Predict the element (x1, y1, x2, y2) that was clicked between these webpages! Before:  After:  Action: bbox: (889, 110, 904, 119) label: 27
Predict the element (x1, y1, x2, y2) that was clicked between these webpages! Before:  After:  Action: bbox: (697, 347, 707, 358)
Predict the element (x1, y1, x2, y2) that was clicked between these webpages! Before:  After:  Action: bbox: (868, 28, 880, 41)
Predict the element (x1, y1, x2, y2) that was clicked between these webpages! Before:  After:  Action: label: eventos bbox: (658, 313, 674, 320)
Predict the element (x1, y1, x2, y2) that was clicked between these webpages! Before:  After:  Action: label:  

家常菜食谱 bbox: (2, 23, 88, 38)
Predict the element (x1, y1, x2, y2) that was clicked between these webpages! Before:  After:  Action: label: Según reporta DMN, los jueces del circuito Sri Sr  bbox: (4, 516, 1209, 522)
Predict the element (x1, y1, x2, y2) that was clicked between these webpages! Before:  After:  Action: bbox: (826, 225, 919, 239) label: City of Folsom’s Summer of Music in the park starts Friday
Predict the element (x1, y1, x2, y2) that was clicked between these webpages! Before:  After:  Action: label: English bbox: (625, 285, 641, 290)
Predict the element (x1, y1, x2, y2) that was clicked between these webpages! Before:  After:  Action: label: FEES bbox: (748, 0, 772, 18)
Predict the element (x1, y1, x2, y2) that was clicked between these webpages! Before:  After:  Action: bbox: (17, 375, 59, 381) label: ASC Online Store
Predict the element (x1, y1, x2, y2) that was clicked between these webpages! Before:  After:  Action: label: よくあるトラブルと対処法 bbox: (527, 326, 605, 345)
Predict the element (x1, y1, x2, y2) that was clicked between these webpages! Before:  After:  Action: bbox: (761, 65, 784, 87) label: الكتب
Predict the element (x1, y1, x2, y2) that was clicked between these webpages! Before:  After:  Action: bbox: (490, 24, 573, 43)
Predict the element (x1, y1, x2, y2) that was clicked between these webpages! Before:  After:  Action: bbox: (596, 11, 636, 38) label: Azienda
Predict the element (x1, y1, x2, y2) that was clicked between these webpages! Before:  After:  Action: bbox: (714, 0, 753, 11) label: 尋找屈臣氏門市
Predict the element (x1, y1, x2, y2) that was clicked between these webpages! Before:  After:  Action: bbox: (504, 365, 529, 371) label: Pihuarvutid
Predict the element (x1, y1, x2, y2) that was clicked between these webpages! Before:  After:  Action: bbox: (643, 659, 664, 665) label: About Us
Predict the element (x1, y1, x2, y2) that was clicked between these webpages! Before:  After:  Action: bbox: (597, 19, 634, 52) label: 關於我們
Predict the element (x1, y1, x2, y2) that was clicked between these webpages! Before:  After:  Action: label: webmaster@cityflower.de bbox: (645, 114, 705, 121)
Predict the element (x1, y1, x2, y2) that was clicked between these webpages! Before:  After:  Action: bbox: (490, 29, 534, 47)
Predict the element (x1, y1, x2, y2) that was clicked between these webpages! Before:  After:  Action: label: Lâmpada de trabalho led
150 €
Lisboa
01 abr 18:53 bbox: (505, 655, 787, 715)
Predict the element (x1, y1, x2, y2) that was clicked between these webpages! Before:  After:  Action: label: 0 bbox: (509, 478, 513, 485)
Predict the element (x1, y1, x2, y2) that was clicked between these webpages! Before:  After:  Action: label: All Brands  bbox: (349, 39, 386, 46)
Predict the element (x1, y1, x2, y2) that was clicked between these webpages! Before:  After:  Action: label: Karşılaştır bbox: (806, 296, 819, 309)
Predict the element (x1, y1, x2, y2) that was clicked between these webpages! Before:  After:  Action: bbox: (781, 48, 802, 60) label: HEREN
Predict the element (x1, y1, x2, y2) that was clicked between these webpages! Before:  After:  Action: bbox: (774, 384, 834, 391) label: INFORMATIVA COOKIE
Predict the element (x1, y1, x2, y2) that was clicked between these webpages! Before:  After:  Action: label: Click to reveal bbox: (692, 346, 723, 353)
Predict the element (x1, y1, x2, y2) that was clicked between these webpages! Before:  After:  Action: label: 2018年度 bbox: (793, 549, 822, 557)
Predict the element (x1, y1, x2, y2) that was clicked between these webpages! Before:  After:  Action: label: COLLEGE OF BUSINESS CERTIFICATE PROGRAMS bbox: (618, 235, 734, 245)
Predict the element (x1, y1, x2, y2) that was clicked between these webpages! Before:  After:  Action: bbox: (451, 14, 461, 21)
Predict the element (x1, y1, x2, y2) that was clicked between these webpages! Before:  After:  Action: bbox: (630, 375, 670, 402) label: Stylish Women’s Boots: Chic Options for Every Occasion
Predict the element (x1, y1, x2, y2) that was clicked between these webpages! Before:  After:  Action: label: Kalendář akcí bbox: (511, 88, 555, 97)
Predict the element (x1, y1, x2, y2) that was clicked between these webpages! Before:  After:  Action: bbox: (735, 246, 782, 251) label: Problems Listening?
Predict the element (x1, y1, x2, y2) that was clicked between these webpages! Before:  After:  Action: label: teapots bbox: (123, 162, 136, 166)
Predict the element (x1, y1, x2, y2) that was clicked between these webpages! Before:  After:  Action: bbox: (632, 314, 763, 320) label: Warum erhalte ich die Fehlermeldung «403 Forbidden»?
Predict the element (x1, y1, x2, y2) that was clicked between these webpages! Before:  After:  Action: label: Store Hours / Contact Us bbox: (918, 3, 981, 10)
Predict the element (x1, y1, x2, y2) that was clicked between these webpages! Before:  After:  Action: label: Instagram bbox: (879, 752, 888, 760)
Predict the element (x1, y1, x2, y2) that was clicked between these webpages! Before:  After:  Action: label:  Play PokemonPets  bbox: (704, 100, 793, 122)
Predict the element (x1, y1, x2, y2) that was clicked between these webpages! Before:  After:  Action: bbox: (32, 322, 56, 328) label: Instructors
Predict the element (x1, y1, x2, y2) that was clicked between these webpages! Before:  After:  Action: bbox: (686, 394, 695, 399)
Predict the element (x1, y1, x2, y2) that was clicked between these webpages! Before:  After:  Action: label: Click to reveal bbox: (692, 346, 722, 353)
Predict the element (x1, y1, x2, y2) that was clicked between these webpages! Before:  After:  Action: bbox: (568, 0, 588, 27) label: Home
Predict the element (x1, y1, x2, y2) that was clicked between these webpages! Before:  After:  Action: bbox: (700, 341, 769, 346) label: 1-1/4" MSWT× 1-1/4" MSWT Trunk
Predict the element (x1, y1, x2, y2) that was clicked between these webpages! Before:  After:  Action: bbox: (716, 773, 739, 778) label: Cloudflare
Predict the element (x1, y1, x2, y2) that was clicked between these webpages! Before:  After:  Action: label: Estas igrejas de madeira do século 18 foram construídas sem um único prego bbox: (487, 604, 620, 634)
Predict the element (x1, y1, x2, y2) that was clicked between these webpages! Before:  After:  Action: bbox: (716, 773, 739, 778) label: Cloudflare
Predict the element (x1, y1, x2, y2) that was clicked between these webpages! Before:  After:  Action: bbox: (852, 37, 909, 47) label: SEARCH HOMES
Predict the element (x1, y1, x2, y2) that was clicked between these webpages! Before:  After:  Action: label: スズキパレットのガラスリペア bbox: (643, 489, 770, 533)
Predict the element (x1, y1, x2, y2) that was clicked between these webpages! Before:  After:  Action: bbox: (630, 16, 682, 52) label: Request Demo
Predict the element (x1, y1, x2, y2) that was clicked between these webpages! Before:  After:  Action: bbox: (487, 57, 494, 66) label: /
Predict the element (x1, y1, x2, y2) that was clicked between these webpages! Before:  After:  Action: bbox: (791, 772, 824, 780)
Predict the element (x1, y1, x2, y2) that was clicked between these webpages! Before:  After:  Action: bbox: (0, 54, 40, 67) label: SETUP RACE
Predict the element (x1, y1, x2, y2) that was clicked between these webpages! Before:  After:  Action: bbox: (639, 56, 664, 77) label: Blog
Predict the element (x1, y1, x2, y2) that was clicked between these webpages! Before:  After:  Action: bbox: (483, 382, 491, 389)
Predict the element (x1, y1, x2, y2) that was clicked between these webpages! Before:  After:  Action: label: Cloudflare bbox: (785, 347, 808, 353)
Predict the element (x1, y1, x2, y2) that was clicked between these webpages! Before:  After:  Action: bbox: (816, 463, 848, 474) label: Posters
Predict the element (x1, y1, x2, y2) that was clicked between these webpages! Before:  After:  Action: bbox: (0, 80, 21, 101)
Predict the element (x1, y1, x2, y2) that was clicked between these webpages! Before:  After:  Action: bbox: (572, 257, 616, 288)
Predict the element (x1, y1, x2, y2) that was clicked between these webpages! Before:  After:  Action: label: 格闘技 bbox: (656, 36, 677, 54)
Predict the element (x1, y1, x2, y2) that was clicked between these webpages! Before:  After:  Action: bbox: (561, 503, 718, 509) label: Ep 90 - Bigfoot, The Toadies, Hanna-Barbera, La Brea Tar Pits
_ _ _
**Task brief:** Transcribe every line from the one containing "38) label: Azienda" down to the one containing "label: About Us", both included, reproducing each without alteration.

**The output:**
Predict the element (x1, y1, x2, y2) that was clicked between these webpages! Before:  After:  Action: bbox: (596, 11, 636, 38) label: Azienda
Predict the element (x1, y1, x2, y2) that was clicked between these webpages! Before:  After:  Action: bbox: (714, 0, 753, 11) label: 尋找屈臣氏門市
Predict the element (x1, y1, x2, y2) that was clicked between these webpages! Before:  After:  Action: bbox: (504, 365, 529, 371) label: Pihuarvutid
Predict the element (x1, y1, x2, y2) that was clicked between these webpages! Before:  After:  Action: bbox: (643, 659, 664, 665) label: About Us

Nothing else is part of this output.